La truffe est constituée de trois parties distinctes :

  1. L’enveloppe externe ou peau, appelée cortex ou péridium. Elle a un aspect verruqueux et souvent crevassé qui, en plus d’un rôle de protection, contribue à la respiration et à la nutrition de la truffe. On y dénombre une multitude de verrues polygonales (4 à 6 faces) de taille moyenne (3-5 mm), côtelées en longueur, déprimées au sommet.
  2. À l’intérieur, la chair, appelée gléba, va s’organiser en veines stériles puis en veines fertiles. La maturation se traduit par toute une palette de couleurs : d’abord blanche, puis tour à tour grisâtre, gris-rougeâtre, brune, puis, une fois parvenue à maturité, noire violacée à noir pourpré. La chair est alors marbrée de fines veines blanches, très ramifiées, qui rougissent à l’air et noircissent à la cuisson. Elles correspondent aux parties stériles du mycelium.
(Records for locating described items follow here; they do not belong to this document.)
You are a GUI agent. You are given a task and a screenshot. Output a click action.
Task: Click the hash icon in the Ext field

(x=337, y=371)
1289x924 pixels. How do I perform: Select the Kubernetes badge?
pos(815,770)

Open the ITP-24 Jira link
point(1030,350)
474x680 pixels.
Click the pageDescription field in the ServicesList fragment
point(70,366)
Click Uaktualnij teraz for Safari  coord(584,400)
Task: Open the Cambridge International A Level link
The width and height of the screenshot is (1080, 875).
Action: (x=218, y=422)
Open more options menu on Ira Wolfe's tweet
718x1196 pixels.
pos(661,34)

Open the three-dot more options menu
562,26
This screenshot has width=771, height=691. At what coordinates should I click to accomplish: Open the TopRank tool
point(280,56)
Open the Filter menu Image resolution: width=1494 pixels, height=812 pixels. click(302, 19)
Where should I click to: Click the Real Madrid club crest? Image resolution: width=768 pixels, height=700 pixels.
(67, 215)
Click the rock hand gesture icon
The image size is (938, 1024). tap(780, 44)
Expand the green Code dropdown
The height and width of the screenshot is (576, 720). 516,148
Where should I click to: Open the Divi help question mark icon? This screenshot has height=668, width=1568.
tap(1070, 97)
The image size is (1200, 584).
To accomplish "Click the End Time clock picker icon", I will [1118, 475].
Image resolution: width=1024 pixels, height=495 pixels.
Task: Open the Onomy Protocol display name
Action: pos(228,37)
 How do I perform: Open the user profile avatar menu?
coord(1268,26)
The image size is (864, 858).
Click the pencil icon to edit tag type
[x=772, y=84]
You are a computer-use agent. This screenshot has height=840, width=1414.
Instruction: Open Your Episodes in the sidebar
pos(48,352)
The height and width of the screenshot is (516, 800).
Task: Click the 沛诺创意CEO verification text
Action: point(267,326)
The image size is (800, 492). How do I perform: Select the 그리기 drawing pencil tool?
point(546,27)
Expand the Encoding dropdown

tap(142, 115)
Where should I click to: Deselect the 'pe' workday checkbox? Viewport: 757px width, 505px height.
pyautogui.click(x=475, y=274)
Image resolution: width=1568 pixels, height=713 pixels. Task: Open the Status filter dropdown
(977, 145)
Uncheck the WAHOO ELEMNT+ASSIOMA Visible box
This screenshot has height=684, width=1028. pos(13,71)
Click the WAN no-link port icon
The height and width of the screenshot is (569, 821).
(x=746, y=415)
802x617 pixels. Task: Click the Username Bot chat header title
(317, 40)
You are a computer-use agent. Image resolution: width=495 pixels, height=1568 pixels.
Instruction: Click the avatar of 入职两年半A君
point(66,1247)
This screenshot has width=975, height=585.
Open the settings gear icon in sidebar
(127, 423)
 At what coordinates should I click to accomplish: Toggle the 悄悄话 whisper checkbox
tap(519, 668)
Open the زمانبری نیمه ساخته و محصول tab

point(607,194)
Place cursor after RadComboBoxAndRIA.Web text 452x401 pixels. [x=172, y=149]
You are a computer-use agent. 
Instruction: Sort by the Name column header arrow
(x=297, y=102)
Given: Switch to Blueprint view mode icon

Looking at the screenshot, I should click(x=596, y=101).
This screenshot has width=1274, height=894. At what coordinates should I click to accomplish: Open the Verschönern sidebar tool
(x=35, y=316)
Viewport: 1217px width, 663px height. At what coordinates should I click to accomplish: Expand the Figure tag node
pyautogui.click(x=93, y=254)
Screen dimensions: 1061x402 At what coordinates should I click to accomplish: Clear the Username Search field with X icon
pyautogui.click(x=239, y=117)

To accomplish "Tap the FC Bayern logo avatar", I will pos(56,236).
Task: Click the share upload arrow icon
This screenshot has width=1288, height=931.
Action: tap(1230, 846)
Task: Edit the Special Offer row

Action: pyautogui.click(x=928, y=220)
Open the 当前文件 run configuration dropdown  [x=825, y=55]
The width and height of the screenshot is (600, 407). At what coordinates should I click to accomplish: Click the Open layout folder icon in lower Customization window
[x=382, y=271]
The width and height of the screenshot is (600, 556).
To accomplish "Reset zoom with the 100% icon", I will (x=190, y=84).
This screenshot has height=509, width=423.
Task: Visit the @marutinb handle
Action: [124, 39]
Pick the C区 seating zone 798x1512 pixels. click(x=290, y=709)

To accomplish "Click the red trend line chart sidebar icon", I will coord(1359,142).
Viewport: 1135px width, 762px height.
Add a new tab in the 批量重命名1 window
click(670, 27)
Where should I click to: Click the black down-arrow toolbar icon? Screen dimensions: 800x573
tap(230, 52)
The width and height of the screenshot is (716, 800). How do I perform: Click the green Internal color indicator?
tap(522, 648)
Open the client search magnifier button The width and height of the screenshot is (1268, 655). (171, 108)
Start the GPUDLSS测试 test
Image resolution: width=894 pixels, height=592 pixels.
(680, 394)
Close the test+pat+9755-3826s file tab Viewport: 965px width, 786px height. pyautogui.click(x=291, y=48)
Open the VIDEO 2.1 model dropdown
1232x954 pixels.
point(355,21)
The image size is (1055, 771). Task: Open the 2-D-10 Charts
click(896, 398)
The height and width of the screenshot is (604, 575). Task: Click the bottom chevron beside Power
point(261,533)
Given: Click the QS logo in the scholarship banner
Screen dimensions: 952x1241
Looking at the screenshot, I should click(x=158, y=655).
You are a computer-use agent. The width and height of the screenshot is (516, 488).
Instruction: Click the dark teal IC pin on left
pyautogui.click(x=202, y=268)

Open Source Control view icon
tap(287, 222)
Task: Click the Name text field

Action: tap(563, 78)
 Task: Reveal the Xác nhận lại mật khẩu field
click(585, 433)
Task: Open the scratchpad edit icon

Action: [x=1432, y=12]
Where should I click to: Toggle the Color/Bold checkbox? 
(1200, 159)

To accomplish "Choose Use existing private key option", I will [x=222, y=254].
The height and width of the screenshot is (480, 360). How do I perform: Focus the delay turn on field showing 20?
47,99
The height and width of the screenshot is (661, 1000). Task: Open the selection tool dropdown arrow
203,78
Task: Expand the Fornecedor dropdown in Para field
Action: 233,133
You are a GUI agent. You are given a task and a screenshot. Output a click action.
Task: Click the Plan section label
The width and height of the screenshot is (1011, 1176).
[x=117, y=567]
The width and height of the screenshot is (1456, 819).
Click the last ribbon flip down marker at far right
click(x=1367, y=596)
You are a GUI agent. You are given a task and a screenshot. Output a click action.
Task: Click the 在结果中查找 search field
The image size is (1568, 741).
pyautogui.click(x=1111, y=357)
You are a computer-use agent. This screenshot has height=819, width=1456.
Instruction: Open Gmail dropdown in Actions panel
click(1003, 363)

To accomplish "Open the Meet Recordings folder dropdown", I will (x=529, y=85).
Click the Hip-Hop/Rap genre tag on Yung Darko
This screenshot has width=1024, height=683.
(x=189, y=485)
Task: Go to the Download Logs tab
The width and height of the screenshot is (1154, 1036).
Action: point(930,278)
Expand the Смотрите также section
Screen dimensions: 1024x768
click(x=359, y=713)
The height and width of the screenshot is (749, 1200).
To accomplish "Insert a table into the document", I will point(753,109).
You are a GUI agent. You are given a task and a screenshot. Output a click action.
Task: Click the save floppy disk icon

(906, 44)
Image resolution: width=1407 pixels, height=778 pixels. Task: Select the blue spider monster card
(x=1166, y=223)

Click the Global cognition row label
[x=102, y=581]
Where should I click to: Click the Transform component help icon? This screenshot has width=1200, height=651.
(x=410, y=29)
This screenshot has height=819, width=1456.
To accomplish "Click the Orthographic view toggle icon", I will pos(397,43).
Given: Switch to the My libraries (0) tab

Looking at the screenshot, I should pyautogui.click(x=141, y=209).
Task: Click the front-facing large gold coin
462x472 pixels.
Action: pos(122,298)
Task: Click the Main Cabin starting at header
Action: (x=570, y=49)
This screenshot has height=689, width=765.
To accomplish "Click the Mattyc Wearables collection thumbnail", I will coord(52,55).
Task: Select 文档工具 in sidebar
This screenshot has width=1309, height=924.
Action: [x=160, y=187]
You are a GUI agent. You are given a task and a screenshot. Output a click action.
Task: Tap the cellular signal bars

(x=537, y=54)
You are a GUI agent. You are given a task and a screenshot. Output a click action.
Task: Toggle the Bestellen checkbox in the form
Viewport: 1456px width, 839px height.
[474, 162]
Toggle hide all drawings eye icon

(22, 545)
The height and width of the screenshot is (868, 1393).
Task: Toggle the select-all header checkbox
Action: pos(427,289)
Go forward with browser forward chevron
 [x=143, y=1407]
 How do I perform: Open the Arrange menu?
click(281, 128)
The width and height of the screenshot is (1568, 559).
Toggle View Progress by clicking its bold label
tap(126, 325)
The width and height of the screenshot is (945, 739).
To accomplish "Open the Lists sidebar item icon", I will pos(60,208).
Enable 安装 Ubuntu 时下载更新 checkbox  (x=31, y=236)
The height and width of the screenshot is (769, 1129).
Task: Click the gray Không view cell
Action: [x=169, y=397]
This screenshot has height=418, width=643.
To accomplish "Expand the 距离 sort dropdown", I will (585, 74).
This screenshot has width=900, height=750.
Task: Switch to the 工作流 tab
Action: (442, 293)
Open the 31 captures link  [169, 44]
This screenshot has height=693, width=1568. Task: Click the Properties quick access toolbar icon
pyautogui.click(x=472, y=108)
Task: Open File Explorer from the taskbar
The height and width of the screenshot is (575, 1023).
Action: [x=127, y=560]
Les spores, ou organes de reproduction, de couleur brune sombre, de forme ellipsoïdes (comme de longs ballons de rugby) sont répartis dans des sacs appelés asques. Lorsqu’en fin de cycle la truffe pourrie en terre, les asques vont, en fonction de diverses influences, libérer ou non les spores dans la nature, un peu comme du pollen. Et le cycle biologique pourra ou non se poursuivre par la germination d’un certain nombre de spores entraînant l’émission du mycélium primaire, appelé hyphe, susceptible d’infecter les radicelles de l’arbre hôte, en donnant naissance à de nouvelles mycorhizes.
  3. La partie végétative, appelée mycelium. Il est formé de minuscules filaments qui s’accrochent aux radicelles de l’arbre par l’intermédiaire d’organes mixtes, les mycorhizes (du grec mukês pour champignon et rhiza pour racine). La connexion entre le champignon et la racine de l’arbre forme un réseau intercellulaire, appelé réseau de Hartig. C’est grâce à la finesse des hyphes libérés par les spores dont nous venons de parler, que les mycorhizes arrivent à prélever des éléments nutritifs, comme l’azote et le phosphore, dans de minuscules espaces poreux du sol. Le mycelium est souvent repérable, à la surface du sol, par la présence d’un « brûlé ».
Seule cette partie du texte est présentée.